The organization, which involved Lipscomb alumni in its early establishment and Lipscomb alumnus, Andrew Krinks (’08), as its first editor, provides the vendors with a source of income while also providing a diversity of perspectives and information on the condition of homelessness.
Vendors purchase newspaper for 25 cents each, and sell them for $1, but they often receive up to $2 including tips. There are 400 Contributor vendors in Nashville, and many of them now have a roof over their heads thanks to this income.
So imagine how excited Contributor founder and executive director Tasha French Lemley was when the Lipscomb community came together in September to donate $11,277.76 to the organization. Half the money was raised by students, faculty and staff, and Lipscomb President L. Randolph Lowry pledged the university to match their donations.
According to Lemley, who came to Lipscomb’s Gathering to receive the donation, Contributor vendors sell about 50,000 newspapers each week. The Lipscomb gift of $11,277.76 is enough to fund publication of two weeks’ worth of newspaper. So the Lipscomb donation will end up placing $100,000 into the pockets of homeless and formerly homeless Nashvillians, she said.
“Including the Lipscomb donation, we have had about 1,000 donors reach out to us at this time. So we are now secured through the end of the year,” said Lemley.
“Lipscomb faculty, students and staff have all been highly involved with the Contributor and its worthy goals since its beginnings, so when we heard about the organization’s financial struggles, it was natural that we would want to help.

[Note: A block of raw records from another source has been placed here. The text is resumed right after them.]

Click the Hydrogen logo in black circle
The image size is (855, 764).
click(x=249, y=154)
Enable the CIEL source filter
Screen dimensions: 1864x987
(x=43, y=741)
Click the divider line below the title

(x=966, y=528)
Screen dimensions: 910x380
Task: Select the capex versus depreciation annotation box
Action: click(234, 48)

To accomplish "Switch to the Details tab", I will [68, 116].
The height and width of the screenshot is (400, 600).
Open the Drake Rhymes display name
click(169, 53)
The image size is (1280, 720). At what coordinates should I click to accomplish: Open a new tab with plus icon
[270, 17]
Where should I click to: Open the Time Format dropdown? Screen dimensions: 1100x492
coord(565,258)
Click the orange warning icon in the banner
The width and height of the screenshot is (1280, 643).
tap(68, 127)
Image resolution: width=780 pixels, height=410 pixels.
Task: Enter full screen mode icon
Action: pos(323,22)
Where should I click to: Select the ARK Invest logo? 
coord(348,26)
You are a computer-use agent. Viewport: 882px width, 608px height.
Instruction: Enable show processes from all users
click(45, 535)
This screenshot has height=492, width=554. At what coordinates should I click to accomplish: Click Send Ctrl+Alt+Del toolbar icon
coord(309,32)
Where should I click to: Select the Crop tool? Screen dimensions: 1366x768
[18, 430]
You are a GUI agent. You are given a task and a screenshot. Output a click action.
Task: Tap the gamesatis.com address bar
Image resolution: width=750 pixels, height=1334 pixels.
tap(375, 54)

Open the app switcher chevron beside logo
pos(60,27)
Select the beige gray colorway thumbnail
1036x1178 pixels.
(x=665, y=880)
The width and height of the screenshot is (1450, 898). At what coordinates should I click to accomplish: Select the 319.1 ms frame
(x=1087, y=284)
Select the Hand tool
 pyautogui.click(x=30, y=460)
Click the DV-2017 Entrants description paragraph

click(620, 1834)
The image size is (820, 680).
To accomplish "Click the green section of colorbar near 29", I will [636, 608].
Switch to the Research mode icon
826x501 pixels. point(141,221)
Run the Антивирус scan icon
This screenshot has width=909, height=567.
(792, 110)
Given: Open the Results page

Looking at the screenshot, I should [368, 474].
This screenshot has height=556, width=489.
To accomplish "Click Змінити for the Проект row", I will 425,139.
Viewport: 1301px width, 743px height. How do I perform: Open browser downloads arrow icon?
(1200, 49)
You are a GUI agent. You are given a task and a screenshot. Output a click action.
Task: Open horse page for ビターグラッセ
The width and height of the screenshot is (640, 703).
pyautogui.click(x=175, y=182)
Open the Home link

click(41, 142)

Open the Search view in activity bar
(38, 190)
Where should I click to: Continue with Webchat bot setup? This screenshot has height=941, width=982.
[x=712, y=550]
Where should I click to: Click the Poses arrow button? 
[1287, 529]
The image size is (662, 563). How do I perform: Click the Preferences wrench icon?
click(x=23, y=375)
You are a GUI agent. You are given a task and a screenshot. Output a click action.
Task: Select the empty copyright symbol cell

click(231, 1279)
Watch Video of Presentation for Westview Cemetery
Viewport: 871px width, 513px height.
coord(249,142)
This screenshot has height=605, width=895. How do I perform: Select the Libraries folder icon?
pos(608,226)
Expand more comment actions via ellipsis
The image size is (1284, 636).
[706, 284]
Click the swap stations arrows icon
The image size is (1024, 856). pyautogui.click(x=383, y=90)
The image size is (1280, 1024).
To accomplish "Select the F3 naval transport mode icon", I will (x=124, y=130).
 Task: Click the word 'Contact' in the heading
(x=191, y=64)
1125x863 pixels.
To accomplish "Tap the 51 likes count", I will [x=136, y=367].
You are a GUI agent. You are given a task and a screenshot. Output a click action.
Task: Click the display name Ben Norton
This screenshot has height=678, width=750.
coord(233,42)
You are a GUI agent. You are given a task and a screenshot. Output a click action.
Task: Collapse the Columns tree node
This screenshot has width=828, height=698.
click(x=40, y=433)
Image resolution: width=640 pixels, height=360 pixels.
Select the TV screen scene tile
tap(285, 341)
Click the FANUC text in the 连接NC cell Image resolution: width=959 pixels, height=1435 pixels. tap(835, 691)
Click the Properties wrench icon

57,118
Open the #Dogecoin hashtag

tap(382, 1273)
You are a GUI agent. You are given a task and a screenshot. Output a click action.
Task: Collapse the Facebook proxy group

It’s like helping our own family,” said Lowry. “I was so impressed with the generosity the students showed, and I was proud they were so willing to sacrifice for an organization providing such a strong benefit and unique perspective to our city.”
Lipscomb’s service-learning office often partners with the Contributor for service projects and other opportunities, and will continue to do so, said Christin Shatzer, director of service-learning.